▸ Problem to solve: Among the lines below, count those that include "palette", and state the count alone.

▸ Data to examine:
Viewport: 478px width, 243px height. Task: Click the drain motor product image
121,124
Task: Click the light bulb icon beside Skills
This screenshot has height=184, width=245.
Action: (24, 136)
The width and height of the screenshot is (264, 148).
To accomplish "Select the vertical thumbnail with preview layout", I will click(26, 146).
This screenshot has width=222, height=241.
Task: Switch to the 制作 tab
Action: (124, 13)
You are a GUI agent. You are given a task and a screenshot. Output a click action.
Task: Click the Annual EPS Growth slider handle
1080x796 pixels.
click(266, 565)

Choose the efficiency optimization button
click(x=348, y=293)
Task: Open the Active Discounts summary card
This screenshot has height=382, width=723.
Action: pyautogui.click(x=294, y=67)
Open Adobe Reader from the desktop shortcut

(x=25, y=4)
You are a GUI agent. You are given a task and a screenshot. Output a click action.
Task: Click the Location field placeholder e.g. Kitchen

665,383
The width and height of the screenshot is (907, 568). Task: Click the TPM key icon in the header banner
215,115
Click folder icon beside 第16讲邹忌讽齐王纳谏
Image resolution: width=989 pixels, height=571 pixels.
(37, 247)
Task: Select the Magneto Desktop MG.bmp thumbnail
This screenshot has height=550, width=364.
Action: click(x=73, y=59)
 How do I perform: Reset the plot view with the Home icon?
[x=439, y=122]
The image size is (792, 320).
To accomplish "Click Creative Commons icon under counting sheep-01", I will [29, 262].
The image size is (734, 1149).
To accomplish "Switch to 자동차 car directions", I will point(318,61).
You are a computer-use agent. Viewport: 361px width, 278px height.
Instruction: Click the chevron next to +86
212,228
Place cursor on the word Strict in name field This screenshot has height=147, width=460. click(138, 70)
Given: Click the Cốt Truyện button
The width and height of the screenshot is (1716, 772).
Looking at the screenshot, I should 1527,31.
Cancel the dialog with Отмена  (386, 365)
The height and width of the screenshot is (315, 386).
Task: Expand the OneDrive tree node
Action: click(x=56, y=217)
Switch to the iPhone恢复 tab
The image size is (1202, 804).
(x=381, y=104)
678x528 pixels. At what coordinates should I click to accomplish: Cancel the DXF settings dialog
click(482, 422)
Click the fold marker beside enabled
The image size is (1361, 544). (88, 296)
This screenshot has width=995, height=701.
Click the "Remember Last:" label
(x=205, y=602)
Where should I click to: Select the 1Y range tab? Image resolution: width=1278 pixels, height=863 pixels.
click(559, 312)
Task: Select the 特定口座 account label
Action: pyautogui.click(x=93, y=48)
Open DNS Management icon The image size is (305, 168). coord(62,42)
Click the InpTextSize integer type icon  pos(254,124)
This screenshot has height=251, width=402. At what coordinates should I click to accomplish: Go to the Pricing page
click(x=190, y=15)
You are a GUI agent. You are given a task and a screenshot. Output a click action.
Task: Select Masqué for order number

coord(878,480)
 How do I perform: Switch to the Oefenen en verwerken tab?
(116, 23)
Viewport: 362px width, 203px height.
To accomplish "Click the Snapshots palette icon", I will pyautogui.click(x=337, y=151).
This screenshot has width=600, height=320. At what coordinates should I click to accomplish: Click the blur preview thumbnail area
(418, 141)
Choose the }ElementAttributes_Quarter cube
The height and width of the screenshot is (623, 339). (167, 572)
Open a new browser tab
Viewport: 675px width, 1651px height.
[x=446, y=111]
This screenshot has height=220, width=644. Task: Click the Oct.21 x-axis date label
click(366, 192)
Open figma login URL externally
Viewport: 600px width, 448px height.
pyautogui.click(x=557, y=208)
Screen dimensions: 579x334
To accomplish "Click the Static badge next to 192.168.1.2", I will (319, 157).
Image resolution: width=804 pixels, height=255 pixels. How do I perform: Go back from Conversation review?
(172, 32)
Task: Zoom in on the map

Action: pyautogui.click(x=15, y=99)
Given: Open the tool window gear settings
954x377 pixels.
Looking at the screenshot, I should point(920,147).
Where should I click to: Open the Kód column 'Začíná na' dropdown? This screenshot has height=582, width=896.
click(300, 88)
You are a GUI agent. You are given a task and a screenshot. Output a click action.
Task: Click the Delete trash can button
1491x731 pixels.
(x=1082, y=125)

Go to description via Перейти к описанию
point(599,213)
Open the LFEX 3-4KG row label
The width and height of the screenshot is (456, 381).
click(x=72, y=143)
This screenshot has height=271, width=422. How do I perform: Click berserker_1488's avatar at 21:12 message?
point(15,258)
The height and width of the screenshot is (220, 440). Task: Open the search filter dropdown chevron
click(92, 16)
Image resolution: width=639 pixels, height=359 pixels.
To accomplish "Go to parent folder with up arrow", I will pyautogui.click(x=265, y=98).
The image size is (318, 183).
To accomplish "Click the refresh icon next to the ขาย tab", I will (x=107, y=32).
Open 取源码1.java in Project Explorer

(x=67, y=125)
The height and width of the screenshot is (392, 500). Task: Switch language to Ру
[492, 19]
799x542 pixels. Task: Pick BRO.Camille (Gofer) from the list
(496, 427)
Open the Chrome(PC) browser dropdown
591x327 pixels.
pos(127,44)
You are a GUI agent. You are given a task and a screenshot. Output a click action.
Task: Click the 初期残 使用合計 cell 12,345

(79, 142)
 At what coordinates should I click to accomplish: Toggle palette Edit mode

▸ Result: 2